Ex-jogador morre depois de quase 40 anos em estado de coma

Morreu nesta segunda (6), na cidade de Nimes, aos 73 anos, o ex-zagueiro da seleção francesa Jean-Pierre Adams.

Adams, que atuou por Fontainebleau, Nimes, Nice, Paris Saint-Germain, Mulhouse e Chalon, permaneceu em coma por 39 anos e meio, recebendo cuidados de sua esposa, Bernadette, em sua residência.

Ele entrou em coma, estado caracterizado pela perda total ou parcial da consciência, em março de 1982, depois de erros médicos que precederam uma cirurgia no joelho.

“Não se esqueça de levar as muletas” teriam sido as últimas palavras de Adams, que se aposentara dos gramados em 1981, a Bernadette.

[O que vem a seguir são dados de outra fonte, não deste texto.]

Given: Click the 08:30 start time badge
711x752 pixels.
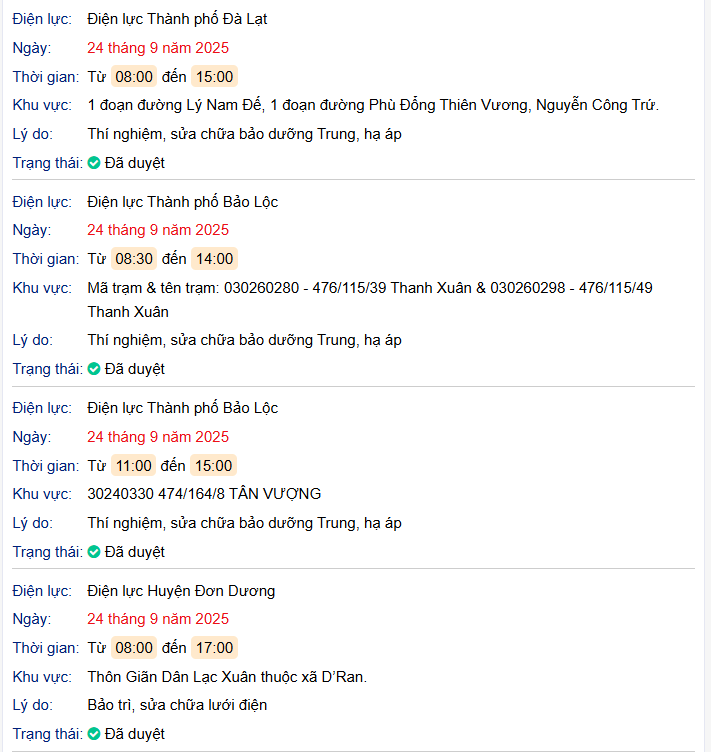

Ele nunca as usou, já que a operação nem foi iniciada.

Na data da cirurgia (17 de março), o hospital enfrentava uma greve, com poucos profissionais trabalhando –os não grevistas estavam sobrecarregados.

A cirurgia, que não era de urgência, poderia ter sido adiada, mas não foi, e os procedimentos médicos causaram a Adams danos cerebrais irreversíveis.

Depois de receber uma dose errada de anestesia, que afetou o sistema respiratório, a intubação foi malfeita –o tubo bloqueou a passagem do ar para os pulmões.

“Jean-Pierre recebeu a supervisão de um estagiário, que mais tarde admitiu que não estava habilitado para a tarefa que lhe fora confiada”, declarou Bernadette à CNN, em entrevista cinco anos atrás.

Clubes que Adams defendeu publicaram em redes sociais suas condolências pelo acontecido.

Senegalês de nascimento, o zagueiro central Adams foi um dos primeiros negros a vestir a camisa dos Bleus (Azuis), como é conhecida a seleção da França, país que tem cerca de 3% a 4% da população formada por negros.

O pioneiro, Raoul Diagne (1910-2002), nascido na Guiana Francesa, atuou na década de 1930.

Adams jogou 22 vezes por sua segunda pátria. Na década de 1970, formou na seleção, com o quarto-zagueiro Marius Trésor (nascido em Guadalupe e titular nas Copas do Mundo de 1978 e 1982), a dupla apelidada de “Guarda Negra”.